━━━━━ STORED RECORDS
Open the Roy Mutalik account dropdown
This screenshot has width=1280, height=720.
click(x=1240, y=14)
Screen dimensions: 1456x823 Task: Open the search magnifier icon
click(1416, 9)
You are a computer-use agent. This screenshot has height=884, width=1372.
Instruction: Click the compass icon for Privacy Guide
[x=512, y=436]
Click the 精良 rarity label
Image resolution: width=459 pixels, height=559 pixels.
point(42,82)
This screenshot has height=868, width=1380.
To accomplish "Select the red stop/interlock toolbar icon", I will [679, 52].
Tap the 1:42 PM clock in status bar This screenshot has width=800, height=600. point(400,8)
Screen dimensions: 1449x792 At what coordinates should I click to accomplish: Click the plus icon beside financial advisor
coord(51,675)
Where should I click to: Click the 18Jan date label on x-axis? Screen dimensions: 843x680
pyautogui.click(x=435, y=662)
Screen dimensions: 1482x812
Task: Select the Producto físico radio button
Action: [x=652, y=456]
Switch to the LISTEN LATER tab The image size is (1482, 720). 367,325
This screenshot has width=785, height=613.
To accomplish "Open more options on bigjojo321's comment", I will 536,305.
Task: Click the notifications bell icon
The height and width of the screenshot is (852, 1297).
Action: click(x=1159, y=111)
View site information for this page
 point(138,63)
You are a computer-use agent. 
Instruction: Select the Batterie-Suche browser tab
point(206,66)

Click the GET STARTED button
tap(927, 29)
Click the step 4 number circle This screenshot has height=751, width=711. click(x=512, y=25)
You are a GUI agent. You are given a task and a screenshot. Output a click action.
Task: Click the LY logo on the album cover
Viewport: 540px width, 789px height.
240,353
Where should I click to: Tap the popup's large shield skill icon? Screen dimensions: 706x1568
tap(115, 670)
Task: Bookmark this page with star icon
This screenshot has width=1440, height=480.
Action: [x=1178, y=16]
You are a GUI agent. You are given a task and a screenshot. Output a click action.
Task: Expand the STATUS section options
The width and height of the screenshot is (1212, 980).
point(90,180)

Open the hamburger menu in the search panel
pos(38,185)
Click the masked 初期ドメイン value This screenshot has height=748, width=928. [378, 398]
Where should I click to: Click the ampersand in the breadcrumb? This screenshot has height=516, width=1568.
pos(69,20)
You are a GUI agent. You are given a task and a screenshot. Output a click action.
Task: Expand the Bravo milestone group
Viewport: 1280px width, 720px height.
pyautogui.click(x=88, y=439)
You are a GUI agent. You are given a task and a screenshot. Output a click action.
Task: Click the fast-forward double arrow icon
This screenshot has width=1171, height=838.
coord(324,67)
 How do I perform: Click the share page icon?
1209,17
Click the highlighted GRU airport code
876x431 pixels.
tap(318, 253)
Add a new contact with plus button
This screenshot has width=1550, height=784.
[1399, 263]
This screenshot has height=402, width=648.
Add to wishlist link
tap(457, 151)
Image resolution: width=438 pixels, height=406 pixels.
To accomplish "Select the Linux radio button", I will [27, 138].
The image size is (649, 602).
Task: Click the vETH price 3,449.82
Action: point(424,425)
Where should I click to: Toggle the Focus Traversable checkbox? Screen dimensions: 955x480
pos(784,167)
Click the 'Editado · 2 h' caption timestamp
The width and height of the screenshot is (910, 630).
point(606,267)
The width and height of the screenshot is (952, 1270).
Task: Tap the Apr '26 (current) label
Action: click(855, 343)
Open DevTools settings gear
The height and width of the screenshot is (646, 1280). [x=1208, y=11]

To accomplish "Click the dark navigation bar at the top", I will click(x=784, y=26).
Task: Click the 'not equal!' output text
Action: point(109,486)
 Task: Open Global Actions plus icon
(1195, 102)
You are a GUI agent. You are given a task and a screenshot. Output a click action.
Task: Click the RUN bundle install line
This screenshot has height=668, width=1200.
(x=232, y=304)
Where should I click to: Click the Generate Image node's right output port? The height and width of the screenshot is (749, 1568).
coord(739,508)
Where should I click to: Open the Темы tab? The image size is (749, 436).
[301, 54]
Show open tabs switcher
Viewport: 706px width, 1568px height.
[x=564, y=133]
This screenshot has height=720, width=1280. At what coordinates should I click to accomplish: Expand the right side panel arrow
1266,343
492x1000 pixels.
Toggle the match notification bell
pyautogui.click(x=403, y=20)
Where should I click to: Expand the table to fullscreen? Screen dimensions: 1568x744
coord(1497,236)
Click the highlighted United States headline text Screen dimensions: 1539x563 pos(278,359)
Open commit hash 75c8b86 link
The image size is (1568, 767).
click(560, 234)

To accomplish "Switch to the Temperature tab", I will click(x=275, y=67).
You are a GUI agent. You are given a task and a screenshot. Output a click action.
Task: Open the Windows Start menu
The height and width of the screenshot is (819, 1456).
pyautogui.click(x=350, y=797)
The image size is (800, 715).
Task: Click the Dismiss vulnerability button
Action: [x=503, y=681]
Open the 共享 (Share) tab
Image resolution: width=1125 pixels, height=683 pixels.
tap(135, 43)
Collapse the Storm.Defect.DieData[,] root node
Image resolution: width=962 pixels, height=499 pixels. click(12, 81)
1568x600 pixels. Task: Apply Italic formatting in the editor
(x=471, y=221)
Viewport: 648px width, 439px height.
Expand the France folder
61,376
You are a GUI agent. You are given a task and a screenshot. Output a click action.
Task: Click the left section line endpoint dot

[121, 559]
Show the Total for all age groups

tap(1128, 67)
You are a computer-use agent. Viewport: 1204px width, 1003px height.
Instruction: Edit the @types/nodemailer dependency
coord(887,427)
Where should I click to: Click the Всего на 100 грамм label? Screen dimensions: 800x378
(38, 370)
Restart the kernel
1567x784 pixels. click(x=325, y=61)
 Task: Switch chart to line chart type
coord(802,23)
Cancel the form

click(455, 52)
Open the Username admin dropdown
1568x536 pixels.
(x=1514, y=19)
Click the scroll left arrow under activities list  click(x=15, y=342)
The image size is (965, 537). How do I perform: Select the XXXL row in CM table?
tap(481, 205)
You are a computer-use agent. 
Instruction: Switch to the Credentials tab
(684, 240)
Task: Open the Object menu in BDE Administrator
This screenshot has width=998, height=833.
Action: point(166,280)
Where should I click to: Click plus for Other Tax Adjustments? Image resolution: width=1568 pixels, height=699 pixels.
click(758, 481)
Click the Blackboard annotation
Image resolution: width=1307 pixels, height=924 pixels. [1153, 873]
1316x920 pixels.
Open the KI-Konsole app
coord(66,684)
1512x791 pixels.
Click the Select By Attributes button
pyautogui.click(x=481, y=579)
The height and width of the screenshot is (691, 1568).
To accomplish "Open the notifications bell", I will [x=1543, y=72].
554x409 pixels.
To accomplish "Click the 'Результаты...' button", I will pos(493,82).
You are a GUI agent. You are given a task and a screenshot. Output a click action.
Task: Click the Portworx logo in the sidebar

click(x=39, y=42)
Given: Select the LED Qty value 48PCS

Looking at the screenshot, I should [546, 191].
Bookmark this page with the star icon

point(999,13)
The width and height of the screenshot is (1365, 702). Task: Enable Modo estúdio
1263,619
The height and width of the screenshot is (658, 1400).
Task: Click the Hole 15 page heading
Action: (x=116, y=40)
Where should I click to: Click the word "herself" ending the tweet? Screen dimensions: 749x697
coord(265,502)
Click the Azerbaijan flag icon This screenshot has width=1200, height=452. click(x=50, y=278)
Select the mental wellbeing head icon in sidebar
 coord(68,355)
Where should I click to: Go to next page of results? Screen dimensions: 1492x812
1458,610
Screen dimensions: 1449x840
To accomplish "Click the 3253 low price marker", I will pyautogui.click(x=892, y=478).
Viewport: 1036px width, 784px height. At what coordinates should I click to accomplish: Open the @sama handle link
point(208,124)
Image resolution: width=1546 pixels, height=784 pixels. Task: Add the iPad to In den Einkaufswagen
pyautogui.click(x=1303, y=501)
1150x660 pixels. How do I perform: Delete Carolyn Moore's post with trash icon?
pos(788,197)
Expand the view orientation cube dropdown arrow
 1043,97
━━━━━━━━━━
AIM: Transcribe the entries above verbatim, everything from the line containing "Click the masked" down to the line containing "tap(457, 151)", both included.

ANSWER TO THE EXERCISE:
Click the masked 初期ドメイン value This screenshot has height=748, width=928. [378, 398]
Where should I click to: Click the ampersand in the breadcrumb? This screenshot has height=516, width=1568.
pos(69,20)
You are a GUI agent. You are given a task and a screenshot. Output a click action.
Task: Expand the Bravo milestone group
Viewport: 1280px width, 720px height.
pyautogui.click(x=88, y=439)
You are a GUI agent. You are given a task and a screenshot. Output a click action.
Task: Click the fast-forward double arrow icon
This screenshot has width=1171, height=838.
coord(324,67)
 How do I perform: Click the share page icon?
1209,17
Click the highlighted GRU airport code
876x431 pixels.
tap(318, 253)
Add a new contact with plus button
This screenshot has width=1550, height=784.
[1399, 263]
This screenshot has height=402, width=648.
Add to wishlist link
tap(457, 151)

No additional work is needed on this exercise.